__Task instructions__
Please print every record below exactly as it reads.

__Supplied information__
..............................
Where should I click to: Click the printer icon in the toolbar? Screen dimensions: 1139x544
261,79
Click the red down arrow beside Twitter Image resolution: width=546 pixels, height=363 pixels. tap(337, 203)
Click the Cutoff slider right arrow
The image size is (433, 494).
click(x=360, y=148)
..............................
__Result of this exercise__
Where should I click to: Click the printer icon in the toolbar? Screen dimensions: 1139x544
261,79
Click the red down arrow beside Twitter Image resolution: width=546 pixels, height=363 pixels. tap(337, 203)
Click the Cutoff slider right arrow
The image size is (433, 494).
click(x=360, y=148)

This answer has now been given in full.